Higher Education for Social Good
Professor Rebecca Ropers-Huilman focuses on the university as a generator of equity
One of the primary responsibilities of higher education is to empower people to participate in and contribute to their communities. This kind of practical orientation drives Rebecca Ropers-Huilman’s research, teaching, and service.
“In my scholarship, I am looking at ways to make higher education more useful for its diverse participants, and at those change agents who step outside the norm to make it so, whether they are feminist teachers, student activists, or administrators,” explains Ropers-Huilman, who is professor of higher education, chair of the Department of Organizational Leadership, Policy, and Development, and an affiliate in the Department of Gender, Women & Sexuality Studies.
Ropers-Huilman says her own scholarship focuses on three main areas that promote empowerment with the goal of fostering contributions to a common social good. First, she studies change agents in higher education contexts, especially those whose efforts are fueled by equity and diversity.
Second, she is invested in feminist education and has recently challenged mainstream higher education scholarship for failing to engage with feminist methods as much as it should. The essays in Re/constructing Policy in Higher Education: Feminist Poststructural Perspectives and Policy Analysis (2010), which she co-edited, provide examples of how feminist theory can positively affect research methods and influence postsecondary policymakers, analysts, and practitioners. She also edits the journal Feminist Formations.
Ropers-Huilman’s third area of interest—diversity and equity in education—similarly connects research, activism, teaching, and learning.
“I want to know how diverse people on college campuses interact to maximize their learning and working experiences and to positively influence society as a whole. I am also interested in the barriers to those meaningful interactions,” she says.
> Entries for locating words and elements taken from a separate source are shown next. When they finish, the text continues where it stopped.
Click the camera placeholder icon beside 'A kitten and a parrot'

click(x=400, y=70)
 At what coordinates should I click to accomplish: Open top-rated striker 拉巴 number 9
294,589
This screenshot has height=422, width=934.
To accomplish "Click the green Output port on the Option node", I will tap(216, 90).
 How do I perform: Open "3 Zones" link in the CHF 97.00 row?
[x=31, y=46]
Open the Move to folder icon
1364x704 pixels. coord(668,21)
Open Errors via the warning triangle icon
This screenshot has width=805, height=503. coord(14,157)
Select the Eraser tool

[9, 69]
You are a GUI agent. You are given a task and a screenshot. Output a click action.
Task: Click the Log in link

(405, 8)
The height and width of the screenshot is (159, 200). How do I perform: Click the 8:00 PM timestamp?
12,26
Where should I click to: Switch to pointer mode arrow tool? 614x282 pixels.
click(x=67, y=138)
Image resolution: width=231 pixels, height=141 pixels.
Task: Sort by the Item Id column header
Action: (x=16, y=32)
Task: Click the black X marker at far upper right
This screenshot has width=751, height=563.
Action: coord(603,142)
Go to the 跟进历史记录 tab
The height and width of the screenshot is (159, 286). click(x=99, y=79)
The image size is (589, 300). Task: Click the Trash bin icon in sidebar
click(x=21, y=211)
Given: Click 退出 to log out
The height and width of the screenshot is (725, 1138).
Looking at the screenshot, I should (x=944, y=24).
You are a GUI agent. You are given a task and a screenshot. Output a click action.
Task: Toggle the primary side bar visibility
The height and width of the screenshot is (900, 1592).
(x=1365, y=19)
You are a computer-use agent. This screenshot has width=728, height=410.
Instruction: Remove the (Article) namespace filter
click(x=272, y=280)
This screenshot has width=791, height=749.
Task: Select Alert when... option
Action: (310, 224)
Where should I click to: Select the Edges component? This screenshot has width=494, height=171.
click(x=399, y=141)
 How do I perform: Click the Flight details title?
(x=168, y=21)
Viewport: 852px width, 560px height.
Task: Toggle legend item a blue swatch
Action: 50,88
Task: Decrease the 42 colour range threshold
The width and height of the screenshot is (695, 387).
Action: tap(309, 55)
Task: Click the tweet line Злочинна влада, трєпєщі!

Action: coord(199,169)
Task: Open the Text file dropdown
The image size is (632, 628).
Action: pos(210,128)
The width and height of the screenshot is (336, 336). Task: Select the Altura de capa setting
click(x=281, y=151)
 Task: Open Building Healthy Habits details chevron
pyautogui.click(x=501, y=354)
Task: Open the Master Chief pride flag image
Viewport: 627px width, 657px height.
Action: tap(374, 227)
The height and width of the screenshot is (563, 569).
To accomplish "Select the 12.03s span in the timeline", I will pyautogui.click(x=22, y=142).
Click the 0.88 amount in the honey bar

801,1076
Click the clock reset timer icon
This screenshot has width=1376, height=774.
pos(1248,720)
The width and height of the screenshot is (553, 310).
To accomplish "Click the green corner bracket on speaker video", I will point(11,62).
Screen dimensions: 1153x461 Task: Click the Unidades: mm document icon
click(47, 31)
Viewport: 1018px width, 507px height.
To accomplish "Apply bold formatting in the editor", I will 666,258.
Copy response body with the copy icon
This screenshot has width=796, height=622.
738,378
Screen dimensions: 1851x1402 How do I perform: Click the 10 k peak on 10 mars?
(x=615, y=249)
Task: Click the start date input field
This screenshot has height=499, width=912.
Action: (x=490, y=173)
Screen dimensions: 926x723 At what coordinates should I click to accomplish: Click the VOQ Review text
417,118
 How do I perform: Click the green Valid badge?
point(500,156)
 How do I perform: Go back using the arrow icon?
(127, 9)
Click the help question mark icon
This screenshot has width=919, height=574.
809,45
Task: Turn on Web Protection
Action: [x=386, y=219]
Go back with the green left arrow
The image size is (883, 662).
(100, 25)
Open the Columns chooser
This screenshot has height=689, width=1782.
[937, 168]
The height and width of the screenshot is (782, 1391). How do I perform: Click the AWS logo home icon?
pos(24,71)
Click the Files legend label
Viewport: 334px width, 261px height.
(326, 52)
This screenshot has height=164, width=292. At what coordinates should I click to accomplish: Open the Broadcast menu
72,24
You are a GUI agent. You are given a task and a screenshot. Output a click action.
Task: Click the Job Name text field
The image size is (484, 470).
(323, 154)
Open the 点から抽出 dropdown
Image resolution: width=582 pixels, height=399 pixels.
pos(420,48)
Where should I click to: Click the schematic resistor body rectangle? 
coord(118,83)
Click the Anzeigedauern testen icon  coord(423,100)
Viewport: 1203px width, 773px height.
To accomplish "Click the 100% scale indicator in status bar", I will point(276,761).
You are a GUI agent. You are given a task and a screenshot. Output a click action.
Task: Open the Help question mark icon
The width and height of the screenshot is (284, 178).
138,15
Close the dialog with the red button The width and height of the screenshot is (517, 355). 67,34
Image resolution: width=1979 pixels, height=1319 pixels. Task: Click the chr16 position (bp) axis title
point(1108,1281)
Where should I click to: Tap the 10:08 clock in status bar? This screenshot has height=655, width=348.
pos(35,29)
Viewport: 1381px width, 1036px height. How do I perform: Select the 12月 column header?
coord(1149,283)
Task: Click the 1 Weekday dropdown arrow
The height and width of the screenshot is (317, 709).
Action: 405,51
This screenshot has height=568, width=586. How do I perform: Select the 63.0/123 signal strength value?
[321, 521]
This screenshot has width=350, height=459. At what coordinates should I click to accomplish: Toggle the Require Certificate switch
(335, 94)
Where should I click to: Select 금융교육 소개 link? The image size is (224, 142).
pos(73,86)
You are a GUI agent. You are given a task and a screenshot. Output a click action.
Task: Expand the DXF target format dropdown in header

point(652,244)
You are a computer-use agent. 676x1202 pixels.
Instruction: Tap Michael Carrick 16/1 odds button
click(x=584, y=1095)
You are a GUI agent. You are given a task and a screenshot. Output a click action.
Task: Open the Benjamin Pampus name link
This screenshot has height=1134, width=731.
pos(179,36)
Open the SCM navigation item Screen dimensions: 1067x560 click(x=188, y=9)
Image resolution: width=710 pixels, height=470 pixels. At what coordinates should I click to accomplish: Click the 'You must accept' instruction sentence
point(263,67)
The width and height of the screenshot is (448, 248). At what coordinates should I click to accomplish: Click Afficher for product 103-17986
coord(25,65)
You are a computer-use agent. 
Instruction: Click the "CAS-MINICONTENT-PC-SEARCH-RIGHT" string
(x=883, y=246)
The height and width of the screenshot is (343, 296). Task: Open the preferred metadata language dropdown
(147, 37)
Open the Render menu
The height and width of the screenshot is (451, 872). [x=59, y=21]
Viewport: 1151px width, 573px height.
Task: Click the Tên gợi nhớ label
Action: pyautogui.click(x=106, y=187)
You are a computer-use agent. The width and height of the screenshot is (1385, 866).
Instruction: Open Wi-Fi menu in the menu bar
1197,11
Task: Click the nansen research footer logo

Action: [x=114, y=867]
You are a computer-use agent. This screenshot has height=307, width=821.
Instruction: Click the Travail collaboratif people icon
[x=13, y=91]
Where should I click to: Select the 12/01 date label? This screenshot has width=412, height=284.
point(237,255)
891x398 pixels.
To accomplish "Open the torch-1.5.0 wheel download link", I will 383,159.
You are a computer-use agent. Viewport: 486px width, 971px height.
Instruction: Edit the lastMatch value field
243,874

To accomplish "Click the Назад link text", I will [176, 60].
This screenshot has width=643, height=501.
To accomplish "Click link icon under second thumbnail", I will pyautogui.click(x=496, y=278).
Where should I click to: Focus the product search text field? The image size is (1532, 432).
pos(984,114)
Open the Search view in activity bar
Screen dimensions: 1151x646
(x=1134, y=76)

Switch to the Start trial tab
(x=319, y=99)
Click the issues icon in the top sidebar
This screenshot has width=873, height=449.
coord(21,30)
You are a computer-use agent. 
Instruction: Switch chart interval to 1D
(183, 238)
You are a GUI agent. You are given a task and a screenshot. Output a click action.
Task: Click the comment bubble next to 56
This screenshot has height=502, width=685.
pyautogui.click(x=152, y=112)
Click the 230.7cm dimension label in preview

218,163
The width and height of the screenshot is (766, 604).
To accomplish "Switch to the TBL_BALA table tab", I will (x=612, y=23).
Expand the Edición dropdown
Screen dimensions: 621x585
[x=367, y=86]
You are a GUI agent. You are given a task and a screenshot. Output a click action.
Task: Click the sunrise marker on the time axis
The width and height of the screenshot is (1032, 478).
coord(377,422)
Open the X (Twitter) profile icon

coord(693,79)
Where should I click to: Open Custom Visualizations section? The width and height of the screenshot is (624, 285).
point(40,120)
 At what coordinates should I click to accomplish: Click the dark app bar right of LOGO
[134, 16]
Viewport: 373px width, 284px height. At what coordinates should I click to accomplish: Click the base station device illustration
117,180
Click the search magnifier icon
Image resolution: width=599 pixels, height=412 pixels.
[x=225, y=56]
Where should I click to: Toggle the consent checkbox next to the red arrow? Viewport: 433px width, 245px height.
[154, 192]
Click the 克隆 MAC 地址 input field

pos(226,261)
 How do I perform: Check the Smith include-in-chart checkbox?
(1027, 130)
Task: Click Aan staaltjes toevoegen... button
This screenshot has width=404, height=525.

In 2009 Ropers-Huilman, along with doctoral students Kelly Winters and Kathryn Enke, completed a study of how students at a Catholic women’s college perceive the role of race in their lives. Additionally, she recently collaborated with associate dean Heidi Barajas, Geoff Maruyama (educational psychology), and Karen Miksch (postsecondary teaching and learning) on a grant funding the Interdisciplinary Graduate Group on Educational Access, which facilitates conversations concerning educational equity between graduate students and faculty. She hopes that the group will enhance the University’s capacity to “fulfill its mission of providing national and international leadership and scholarship related to educational equity.”